Приподнявшись, он изловил болтавшийся поводок, притянул к себе ведёрко и, остерегаясь греметь им под окнами, опустил в глухую, без проблесков, дыру колодца. Вода была ледяная, отдавала сладцой, словно бы её подсахарили, и он долго похмельно глотал через край, испепеляя нутро отрезвляющим холодом, а потом сунулся головой в бадью и выдержал себя так, сколько терпелось.
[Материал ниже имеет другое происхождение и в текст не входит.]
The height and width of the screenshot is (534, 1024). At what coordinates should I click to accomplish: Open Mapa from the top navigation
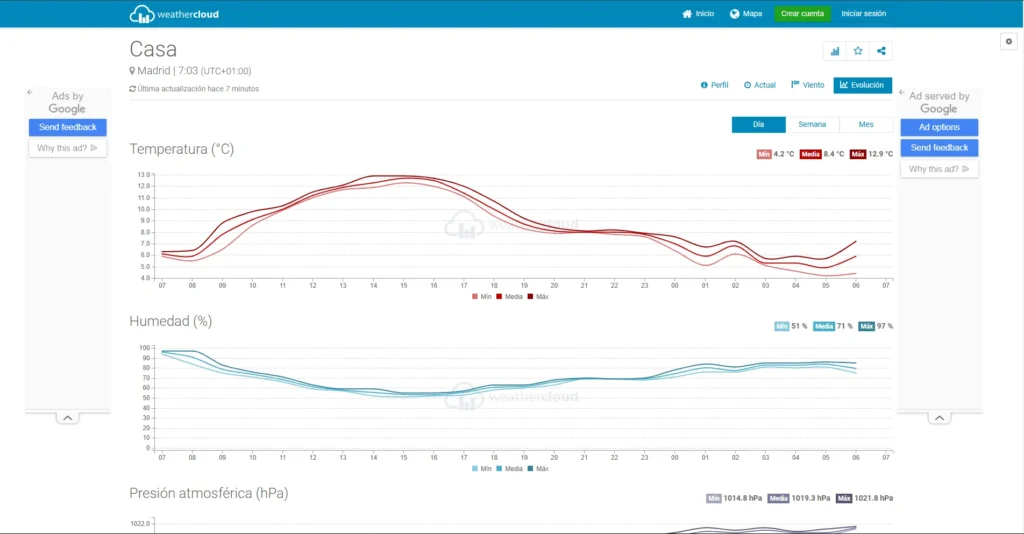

Отпустив ведро, неслышно отлетевшее в небо, он постоял, накренясь, выжидая, пока сбежит с головы вода, затем крепко вытерся подолом рубахи и самодельным кленовым гребешком старательно прибрал волосы. Касьяну заметно полегчало, и даже непроизвольно вырвался глубокий вздох, будто он вынырнул из какого-то удушливого сна. Он достал опустевший кисет, наскрёб на тощую цигарку и бережливо закурил, жалея истраченный день и думая, что лучше бы он нарубил себе свежего табаку в дорогу.

Тем временем луна заметно отбежала от горизонта, очистилась и, ровно бы тоже умывшись, ясно позолотела. Собаки как-то сами собой незаметно попримолкли, залегли по дворам, и в самой деревне и окрест неё обрелась чуткая полуночная тишина.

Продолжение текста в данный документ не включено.